Kepala Departemen Kampanye dan Perluasan Jaringan Eksekutif Nasional Wahana Lingkungqn Hidup Indonesia (Walhi) menyatakan, pihaknya khawatir Racangan Undang-Undang (RUU) ini menjadi bentuk transaksi politik saja.
”Tekanan partai politik sangat besar di tengah tahun politik saat ini. RUU ini jelas bertentangan dengan semangat instruksi presiden moratorium dan kontradiktif dengan rencana Presiden mengeluarkan moratorium sawit pada 2016,” ujarnya dalam konferensi pers Rencana Kotor di Balik RUU Perkelapasawitan di Jakarta, Senin (26/3).

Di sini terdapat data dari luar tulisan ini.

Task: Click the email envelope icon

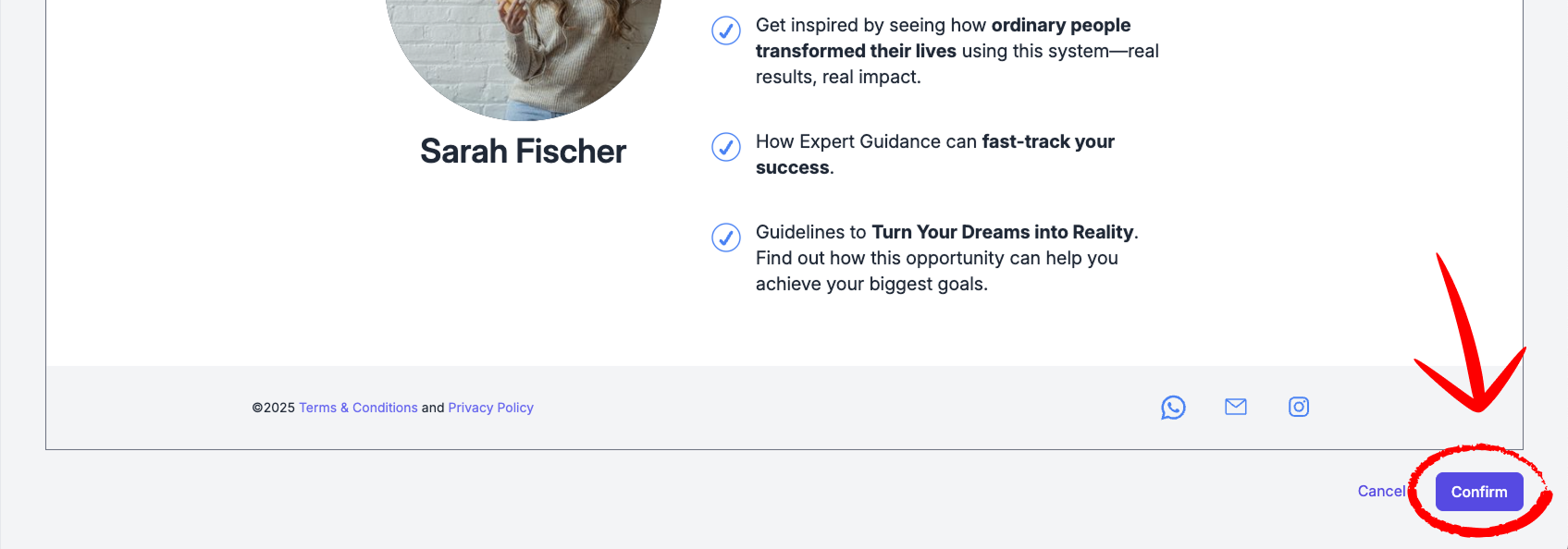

Adapun beberapa pasal yang dinilai lebih berorientasi pada kepentingan investasi dan abai kepada rakyat dan lingkungan, antara lain pada Pasal 9 Ayat 2, Pasal 23 Ayat 4, Pasal 50, dan Pasal 51. Pada beberapa pasal tersebut dituliskan membuka peluang pemanfaatan bahkan pembukaan ekosistem gambut untuk perkebunan kelapa sawit.
Ketentuan tersebut dinilai bertentangan dengan semangat perlindungan ekosistem gambut dan upaya pemerintah mencegah kebakaran hutan dan lahan. Jika RUU ini disahkan, kekuatan inpres terkait moratorium menjadi lemah.
Untuk itu, Walhi mendesak pemerintah menarik diri dari pembahasan RUU Perkelapasawitan sehingga relevansi UU ini hilang untuk dibahas dan disahkan.